Data Processing Addendum

This Data Processing Addendum ("DPA") supplements the existing agreement ("Principal Agreement") between the Processor and the Controller. It is entered into effect as of [Effective Date] and reflects the parties' agreement with respect to the processing of personal data in accordance with the General Data Protection Regulation (EU) 2016/679 ("GDPR").

Definitions

Terms used in this DPA shall have the meanings given to them in the GDPR. In particular, "personal data," "processing," "controller," "processor," and "data subject" shall have the respective meanings given to them in GDPR Article 4.

Processing of Personal Data

2.1 Types of Personal Data: The Processor acknowledges that the types of personal data processed are dependent on the application developed by the Controller but may include personally identifiable information.

2.2 Purpose of Processing: The Processor shall provide storage, retrieval, analytics, and authentication capabilities on behalf of the Controller. Certain services may, at the Controller's choice, allow for specific data processing preferences.
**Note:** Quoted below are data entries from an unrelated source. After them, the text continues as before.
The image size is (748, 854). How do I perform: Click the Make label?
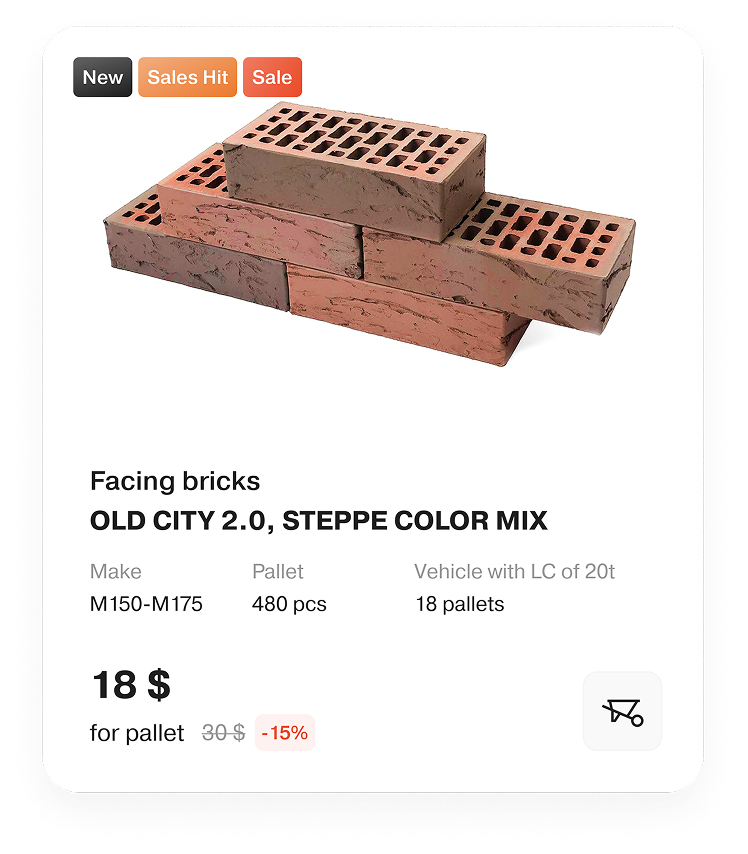pyautogui.click(x=116, y=572)
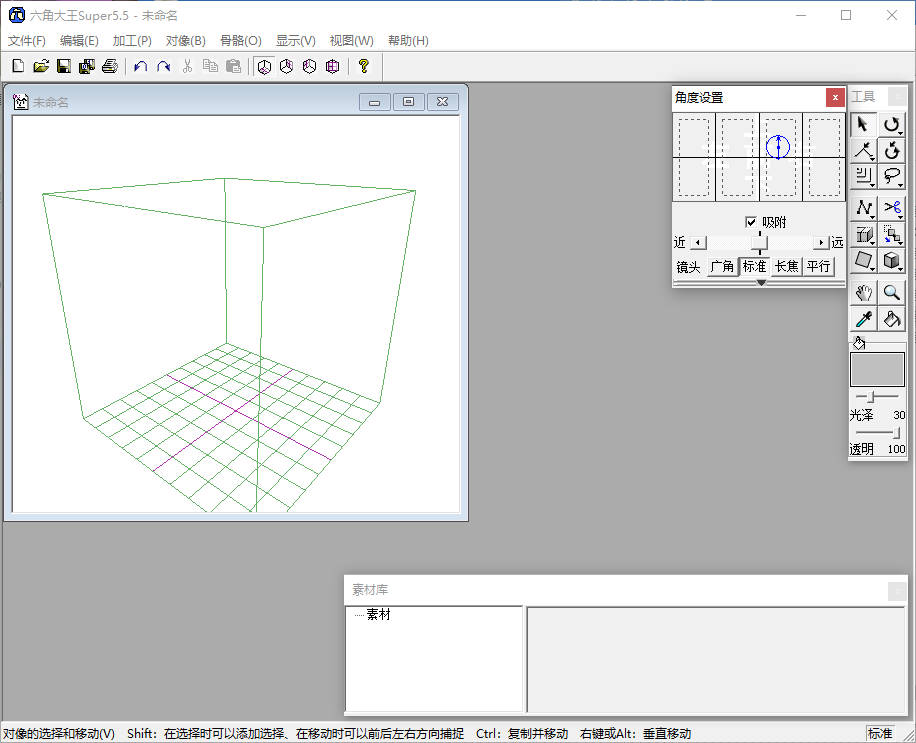The height and width of the screenshot is (743, 916).
Task: Select the magnifier zoom tool
Action: 892,292
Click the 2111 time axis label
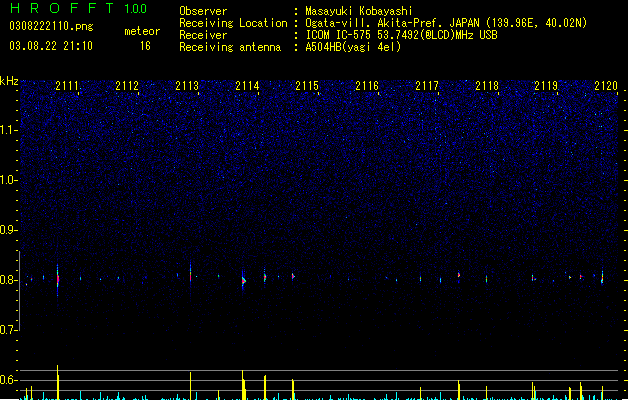Screen dimensions: 629x400 tap(67, 86)
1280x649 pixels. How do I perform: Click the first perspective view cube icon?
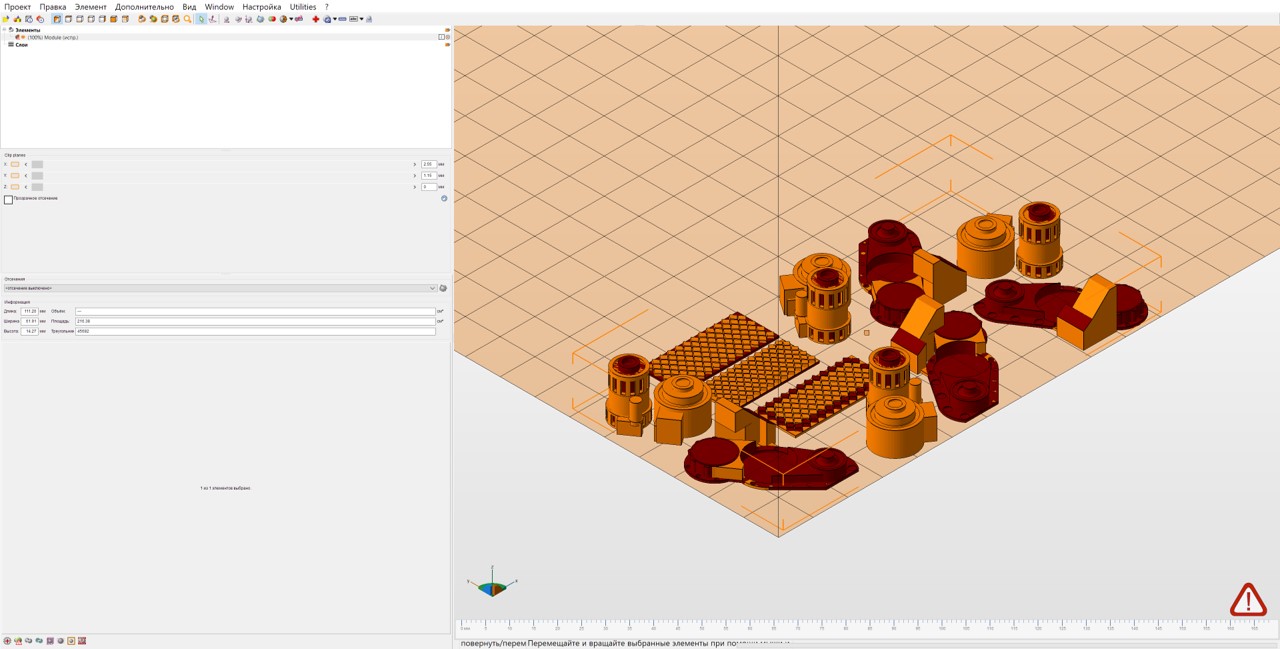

2.3 Data Transfer and Storage: Personal data may be transferred and stored in the United States or other regions, depending on the Controller's selection of data storage locations. The Processor will not transfer data across borders without the Controller's explicit permission for services that allow choosing the region of data storage. For services that do not allow the Controller to choose the region, the storage region will be the United States.

Security Measures

3.1 The Processor commits to implementing and maintaining strict security measures to protect personal data. Taking into account the state of the art, the costs of implementation, and the nature, scope, context, and purposes of processing as well as the risk of varying likelihood and severity for the rights and freedoms of natural persons, the Processor shall in relation to the Company Personal Data implement appropriate technical and organizational measures to ensure a level of security appropriate to that risk, including, as appropriate, the measures referred to in Article 32(1) of the GDPR. This includes:

• Encryption of data in transit and at rest using industry-standard protocols to ensure that personal data is protected from unauthorized access or disclosure.
• Access controls to ensure that only authorized personnel have access to personal data, based on the principle of least privilege and through secure authentication mechanisms.
• Network security measures, including firewalls, intrusion detection, and prevention systems, to safeguard against unauthorized access to or attacks on network systems.
• Regular security audits and penetration testing conducted by independent third parties to assess the effectiveness of security measures and identify potential vulnerabilities.
• Data protection impact assessments for high-risk processing activities to systematically evaluate the impact of processing activities on the protection of personal data.
• Employee training on data protection and security to ensure that all personnel are aware of their responsibilities in protecting personal data and are trained in security best practices.
• Responsible Disclosure Policy allowing for the anonymous disclosure of security issues and encouraging responsible and ethical disclosure. Security issues can be reported to us via https://proto.studio/security/.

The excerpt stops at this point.